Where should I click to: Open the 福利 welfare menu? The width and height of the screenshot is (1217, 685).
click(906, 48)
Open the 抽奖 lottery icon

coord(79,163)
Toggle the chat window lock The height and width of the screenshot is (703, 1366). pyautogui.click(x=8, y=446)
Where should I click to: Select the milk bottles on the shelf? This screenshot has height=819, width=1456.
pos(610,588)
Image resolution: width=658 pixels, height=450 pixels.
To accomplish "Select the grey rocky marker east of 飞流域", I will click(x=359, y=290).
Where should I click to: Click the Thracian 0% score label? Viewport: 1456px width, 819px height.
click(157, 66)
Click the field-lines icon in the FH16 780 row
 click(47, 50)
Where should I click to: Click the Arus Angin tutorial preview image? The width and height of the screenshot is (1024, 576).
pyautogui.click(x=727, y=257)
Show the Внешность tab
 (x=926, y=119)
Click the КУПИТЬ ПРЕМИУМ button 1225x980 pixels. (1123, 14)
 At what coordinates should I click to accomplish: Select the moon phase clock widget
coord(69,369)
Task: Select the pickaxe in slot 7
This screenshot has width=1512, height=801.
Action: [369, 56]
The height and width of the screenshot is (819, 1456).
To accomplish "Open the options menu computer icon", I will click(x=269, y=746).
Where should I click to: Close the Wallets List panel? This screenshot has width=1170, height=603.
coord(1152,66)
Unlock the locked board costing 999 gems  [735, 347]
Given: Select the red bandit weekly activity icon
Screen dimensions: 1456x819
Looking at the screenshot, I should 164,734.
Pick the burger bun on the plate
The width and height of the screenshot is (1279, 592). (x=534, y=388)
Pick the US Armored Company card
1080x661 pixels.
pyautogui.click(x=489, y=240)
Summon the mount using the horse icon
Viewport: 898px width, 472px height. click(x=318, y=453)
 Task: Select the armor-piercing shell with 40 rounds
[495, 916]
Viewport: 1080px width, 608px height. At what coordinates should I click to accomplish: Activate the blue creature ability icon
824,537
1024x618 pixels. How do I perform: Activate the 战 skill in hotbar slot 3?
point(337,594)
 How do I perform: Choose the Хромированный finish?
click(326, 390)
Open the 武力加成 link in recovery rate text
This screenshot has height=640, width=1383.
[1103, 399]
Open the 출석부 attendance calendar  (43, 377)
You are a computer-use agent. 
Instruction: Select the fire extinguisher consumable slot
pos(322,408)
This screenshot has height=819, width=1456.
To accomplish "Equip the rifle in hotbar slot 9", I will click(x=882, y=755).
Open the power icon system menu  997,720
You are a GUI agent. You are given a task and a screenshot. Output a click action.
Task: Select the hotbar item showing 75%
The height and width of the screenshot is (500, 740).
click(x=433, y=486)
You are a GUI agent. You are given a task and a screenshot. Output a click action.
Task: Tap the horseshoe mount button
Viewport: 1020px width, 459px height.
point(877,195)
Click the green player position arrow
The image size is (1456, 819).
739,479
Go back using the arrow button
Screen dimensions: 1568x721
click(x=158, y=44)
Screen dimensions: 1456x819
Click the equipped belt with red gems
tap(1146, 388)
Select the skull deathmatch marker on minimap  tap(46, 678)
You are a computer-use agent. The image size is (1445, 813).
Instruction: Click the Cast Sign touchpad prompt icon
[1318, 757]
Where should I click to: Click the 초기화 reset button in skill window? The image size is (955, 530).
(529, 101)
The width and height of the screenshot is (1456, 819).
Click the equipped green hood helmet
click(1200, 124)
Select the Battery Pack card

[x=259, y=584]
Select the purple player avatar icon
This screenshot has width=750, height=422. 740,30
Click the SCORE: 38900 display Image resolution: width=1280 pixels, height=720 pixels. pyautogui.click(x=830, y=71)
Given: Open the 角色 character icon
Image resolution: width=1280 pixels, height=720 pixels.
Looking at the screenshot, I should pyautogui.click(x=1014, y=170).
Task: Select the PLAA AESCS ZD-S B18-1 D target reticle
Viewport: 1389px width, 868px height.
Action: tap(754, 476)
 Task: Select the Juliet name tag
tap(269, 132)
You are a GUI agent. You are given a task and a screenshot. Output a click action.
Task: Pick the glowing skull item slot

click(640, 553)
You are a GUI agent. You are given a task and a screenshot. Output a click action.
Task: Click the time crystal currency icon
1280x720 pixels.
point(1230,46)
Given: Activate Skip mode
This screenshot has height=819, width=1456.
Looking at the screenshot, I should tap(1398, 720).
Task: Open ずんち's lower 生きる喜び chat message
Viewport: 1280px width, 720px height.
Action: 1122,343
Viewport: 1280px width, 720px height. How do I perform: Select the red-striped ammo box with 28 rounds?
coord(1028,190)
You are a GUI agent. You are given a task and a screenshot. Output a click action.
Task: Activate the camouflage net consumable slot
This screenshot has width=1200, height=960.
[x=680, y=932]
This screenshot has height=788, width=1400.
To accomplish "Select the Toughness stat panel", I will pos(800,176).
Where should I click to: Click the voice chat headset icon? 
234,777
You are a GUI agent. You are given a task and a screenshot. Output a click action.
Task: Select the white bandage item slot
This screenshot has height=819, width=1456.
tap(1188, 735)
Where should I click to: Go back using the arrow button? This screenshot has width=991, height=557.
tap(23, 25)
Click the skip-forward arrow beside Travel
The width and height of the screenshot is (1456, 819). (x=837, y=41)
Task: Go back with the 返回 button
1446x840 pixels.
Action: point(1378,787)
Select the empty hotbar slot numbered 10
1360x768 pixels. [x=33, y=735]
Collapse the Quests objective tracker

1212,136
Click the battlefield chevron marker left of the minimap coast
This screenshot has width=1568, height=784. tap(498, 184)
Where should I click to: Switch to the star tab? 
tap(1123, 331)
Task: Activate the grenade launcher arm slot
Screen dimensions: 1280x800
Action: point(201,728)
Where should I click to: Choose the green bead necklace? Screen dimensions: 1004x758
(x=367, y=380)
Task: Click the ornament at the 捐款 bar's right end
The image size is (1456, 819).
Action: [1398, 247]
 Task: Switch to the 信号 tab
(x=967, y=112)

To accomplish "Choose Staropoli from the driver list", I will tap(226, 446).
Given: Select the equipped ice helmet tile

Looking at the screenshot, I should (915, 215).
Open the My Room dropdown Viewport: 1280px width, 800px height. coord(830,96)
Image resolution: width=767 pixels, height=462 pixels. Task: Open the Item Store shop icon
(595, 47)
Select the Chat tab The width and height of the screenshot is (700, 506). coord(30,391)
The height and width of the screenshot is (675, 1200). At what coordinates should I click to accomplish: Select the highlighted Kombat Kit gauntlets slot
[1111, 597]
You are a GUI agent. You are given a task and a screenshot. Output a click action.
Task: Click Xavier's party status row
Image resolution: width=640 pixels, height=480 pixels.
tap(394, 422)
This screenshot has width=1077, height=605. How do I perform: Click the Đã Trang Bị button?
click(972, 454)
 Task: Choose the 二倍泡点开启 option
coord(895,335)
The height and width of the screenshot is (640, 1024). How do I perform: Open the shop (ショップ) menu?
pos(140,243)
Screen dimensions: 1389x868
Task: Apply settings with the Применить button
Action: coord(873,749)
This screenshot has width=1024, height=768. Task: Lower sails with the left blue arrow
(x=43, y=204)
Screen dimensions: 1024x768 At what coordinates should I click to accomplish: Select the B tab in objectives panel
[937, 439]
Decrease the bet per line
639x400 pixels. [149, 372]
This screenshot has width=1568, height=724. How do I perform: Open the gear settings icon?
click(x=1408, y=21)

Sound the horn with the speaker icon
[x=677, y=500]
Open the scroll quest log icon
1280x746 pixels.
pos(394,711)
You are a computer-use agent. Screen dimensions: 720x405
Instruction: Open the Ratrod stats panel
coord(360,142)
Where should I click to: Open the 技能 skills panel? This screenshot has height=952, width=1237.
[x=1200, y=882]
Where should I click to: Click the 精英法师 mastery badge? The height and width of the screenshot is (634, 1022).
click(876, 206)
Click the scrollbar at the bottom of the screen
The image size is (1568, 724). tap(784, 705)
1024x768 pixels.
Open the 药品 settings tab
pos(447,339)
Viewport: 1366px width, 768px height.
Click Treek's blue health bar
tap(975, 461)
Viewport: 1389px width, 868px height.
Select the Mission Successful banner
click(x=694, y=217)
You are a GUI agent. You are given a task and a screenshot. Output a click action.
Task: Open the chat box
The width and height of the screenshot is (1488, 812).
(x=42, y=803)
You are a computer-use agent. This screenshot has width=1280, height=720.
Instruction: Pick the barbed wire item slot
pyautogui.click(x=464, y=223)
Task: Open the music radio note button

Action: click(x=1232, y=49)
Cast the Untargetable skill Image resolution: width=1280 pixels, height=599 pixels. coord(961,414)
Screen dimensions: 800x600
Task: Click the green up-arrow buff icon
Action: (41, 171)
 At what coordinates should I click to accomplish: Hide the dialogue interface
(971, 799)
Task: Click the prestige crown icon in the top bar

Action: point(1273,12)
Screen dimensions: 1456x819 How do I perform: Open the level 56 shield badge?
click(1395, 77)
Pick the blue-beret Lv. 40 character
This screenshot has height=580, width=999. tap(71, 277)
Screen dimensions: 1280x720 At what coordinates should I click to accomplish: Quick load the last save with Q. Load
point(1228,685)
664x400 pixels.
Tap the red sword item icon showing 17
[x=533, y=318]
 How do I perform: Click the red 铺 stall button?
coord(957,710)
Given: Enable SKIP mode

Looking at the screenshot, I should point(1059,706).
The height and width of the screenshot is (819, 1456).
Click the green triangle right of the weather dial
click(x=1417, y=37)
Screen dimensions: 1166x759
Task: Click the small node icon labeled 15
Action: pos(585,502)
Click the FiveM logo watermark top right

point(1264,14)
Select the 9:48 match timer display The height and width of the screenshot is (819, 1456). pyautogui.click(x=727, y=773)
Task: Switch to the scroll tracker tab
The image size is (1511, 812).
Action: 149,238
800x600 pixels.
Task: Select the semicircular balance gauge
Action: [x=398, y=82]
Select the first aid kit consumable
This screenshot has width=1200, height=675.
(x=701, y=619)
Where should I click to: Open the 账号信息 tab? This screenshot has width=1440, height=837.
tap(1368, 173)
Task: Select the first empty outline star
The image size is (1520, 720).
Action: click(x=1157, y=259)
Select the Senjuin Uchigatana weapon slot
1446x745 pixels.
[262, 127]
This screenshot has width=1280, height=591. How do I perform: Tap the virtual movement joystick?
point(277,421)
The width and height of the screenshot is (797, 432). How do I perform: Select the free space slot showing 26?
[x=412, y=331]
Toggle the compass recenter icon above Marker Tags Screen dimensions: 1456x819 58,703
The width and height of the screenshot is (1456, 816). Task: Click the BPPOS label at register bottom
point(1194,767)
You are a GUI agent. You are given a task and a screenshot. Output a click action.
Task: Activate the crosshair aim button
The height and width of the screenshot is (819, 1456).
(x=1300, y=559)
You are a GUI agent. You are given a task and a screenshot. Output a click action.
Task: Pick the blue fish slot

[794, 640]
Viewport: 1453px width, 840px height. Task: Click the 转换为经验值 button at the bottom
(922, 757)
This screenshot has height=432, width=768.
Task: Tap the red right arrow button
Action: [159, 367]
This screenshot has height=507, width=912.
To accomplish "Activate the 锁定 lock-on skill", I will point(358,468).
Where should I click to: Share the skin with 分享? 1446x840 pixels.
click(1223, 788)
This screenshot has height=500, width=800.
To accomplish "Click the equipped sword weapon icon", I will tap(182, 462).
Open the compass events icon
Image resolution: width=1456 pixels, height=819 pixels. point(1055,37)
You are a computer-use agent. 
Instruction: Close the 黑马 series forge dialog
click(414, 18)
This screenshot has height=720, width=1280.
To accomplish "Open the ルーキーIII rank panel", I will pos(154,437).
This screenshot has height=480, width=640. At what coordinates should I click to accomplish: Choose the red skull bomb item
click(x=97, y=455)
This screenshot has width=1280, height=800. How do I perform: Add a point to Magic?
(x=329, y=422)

Written problem
Express the lines of the listing above, from its first line through the line containing "will click(x=269, y=746)." inclusive, as a JSON list of strings with one string per line. Leave out blank lines.

The answer
[
  "Where should I click to: Open the 福利 welfare menu? The width and height of the screenshot is (1217, 685).",
  "click(906, 48)",
  "Open the 抽奖 lottery icon",
  "coord(79,163)",
  "Toggle the chat window lock The height and width of the screenshot is (703, 1366). pyautogui.click(x=8, y=446)",
  "Where should I click to: Select the milk bottles on the shelf? This screenshot has height=819, width=1456.",
  "pos(610,588)",
  "Image resolution: width=658 pixels, height=450 pixels.",
  "To accomplish \"Select the grey rocky marker east of 飞流域\", I will click(x=359, y=290).",
  "Where should I click to: Click the Thracian 0% score label? Viewport: 1456px width, 819px height.",
  "click(157, 66)",
  "Click the field-lines icon in the FH16 780 row",
  " click(47, 50)",
  "Where should I click to: Click the Arus Angin tutorial preview image? The width and height of the screenshot is (1024, 576).",
  "pyautogui.click(x=727, y=257)",
  "Show the Внешность tab",
  " (x=926, y=119)",
  "Click the КУПИТЬ ПРЕМИУМ button 1225x980 pixels. (1123, 14)",
  " At what coordinates should I click to accomplish: Select the moon phase clock widget",
  "coord(69,369)",
  "Task: Select the pickaxe in slot 7",
  "This screenshot has width=1512, height=801.",
  "Action: [369, 56]",
  "The height and width of the screenshot is (819, 1456).",
  "To accomplish \"Open the options menu computer icon\", I will click(x=269, y=746)."
]